Consignes de travail
[1] Recopiez l'extrait de l'entretien avec Pierre Hélou, en commençant aux mots "Au cours de" et en vous arrêtant après "de notre coopération.".
[2] Résumez l'entretien avec Pierre Hélou en deux phrases.

Source
----------------

PIERRE HÉLOU:
“LA LIGUE MARONITE COMBLE LE VIDE LAISSÉ
PAR L’ABSENCE DE PARTIS POLITIQUES”

A son retour du Vatican où il a dirigé la délégation de la Ligue maronite aux solennités ayant marqué la “Journée maronite mondiale”, M. Pierre Hélou, a commenté les problèmes de l’heure et, en tout premier lieu, les derniers raids israéliens, ainsi que le mouvement de solidarité qu’ils ont suscité dans le monde.
Il a, en outre, annoncé qu’il posera, en principe, sa candidature aux prochaines élections législatives.

De sa visite à la capitale de la catholicité, il a déclaré: “Pour la première fois dans l’histoire de la Ligue et, peut-être, des maronites, nous avons touché du doigt la force de la présence maronite dans le monde, laquelle sert, non seulement l’intérêt de la communauté, mais de la nation tout entière.
De fait, en rencontrant à la Cité du Vatican des délégations représentant les maronites de la Diaspora et en échangeant les vues avec elles sur les questions d’intérêt commun, nous avons réalisé à quel point nos coreligionnaires sont présents et actifs dans les pays d’émigration, du Mexique au Koweit, en passant par l’Australie, le Canada, l’Equateur, les Etats-Unis, la France et jusqu’en Roumanie et en Bulgarie.
Au cours de notre première entrevue avec Mgr Tauran qui nous avait conseillé, l’année dernière, d’intensifier les contacts avec les Libanais des Etats-Unis “où se prennent les décisions”, nous lui avons présenté les représentants de l’Institut maronite international qui compte trente-mille membres aux USA.
“A l’issue de la messe que S.S. Jean-Paul II a célébrée en présence des maronites venus des quatre coins du globe, le Souverain Pontife a tenu à serrer la main de tous nos compatriotes présents à la réception, en dépit de son état de santé.
“Je suis très satisfait de nos rencontres avec les maronites de la Diaspora et je crois que nous pouvons parvenir à des résultats positifs par rapport à nos justes causes, du fait de notre coopération.
“Je voudrais préciser, à cette occasion, que la Ligue maronite comble un grand vide laissé par l’absence des partis politiques chrétiens dignes de ce nom.”

Quelle est la position de la Ligue envers la laïcité?
Je regrette de dire que tous ceux qui réclament l’instauration de la laïcité sont affiliés à des partis confessionnels.

La représentation officielle de la communauté maronite s’est-elle limitée à la délégation de la Ligue que vous présidez?
Le président Amine Gemayel était également présent. Nous avons eu l’occasion de le rencontrer plus d’une fois et avons déjeuné à la même table avec des ambassadeurs libanais au siège de l’Ordre des Antonins.

----------------

Données fournies
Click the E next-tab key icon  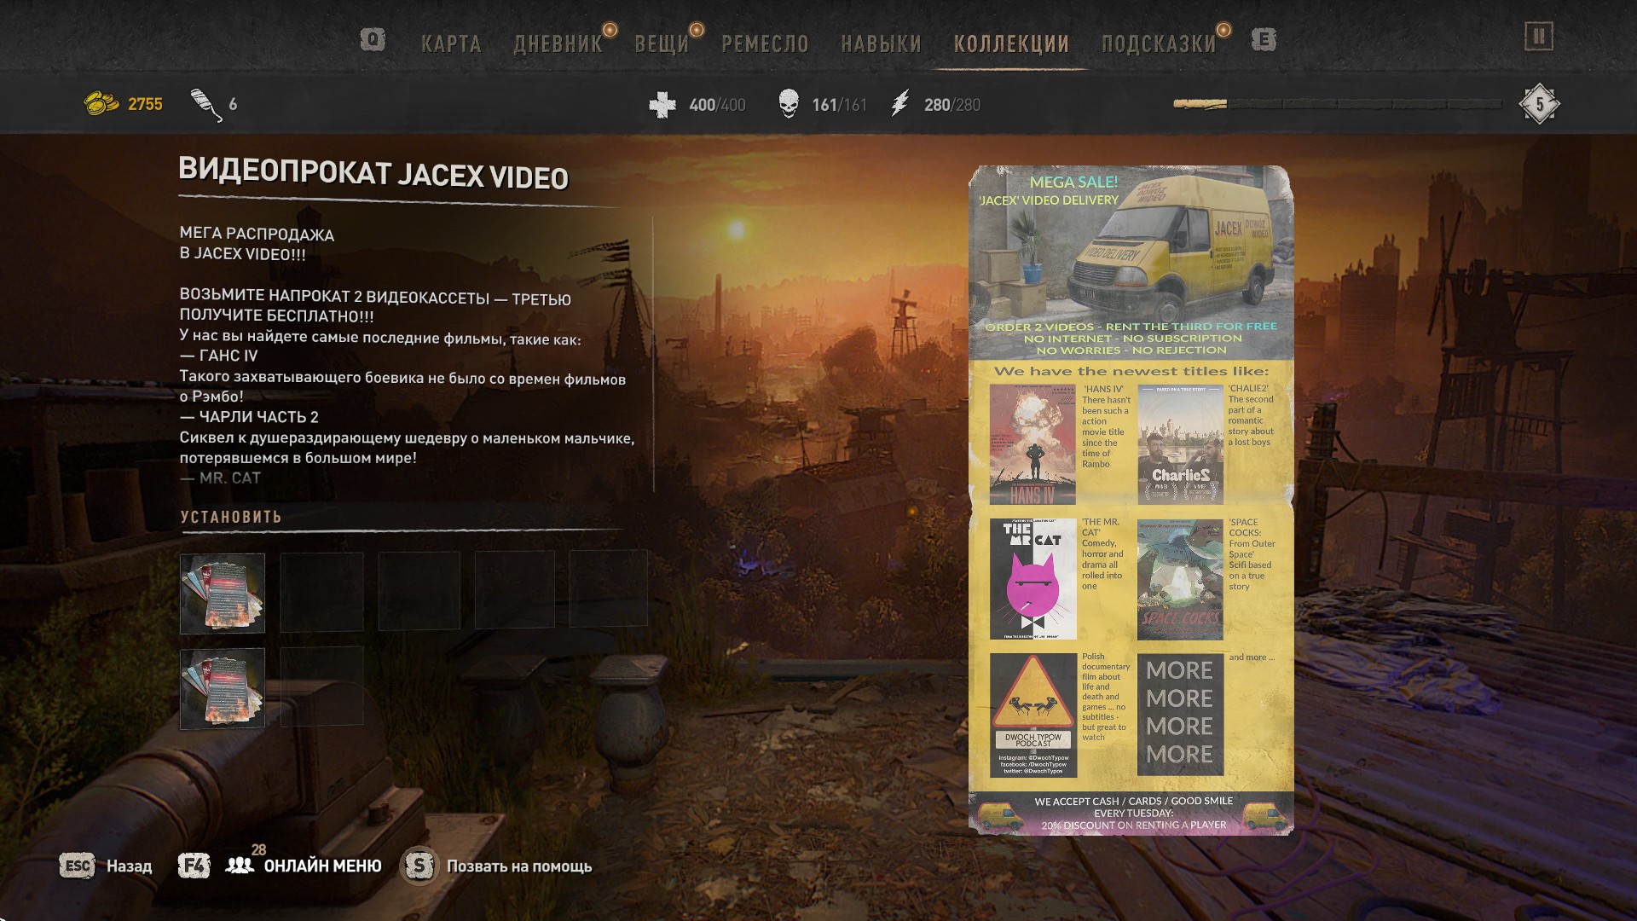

----------------

Liste des réponses
[1]
Au cours de notre première entrevue avec Mgr Tauran qui nous avait conseillé, l’année dernière, d’intensifier les contacts avec les Libanais des Etats-Unis “où se prennent les décisions”, nous lui avons présenté les représentants de l’Institut maronite international qui compte trente-mille membres aux USA.
“A l’issue de la messe que S.S. Jean-Paul II a célébrée en présence des maronites venus des quatre coins du globe, le Souverain Pontife a tenu à serrer la main de tous nos compatriotes présents à la réception, en dépit de son état de santé.
“Je suis très satisfait de nos rencontres avec les maronites de la Diaspora et je crois que nous pouvons parvenir à des résultats positifs par rapport à nos justes causes, du fait de notre coopération.

[2] De retour du Vatican, où il a dirigé la délégation de la Ligue maronite à la « Journée maronite mondiale », Pierre Hélou a commenté les derniers raids israéliens et annoncé qu'il posera en principe sa candidature aux prochaines élections législatives. Il se dit très satisfait des rencontres avec les maronites de la Diaspora et affirme que la Ligue maronite comble un grand vide laissé par l'absence de partis politiques chrétiens dignes de ce nom.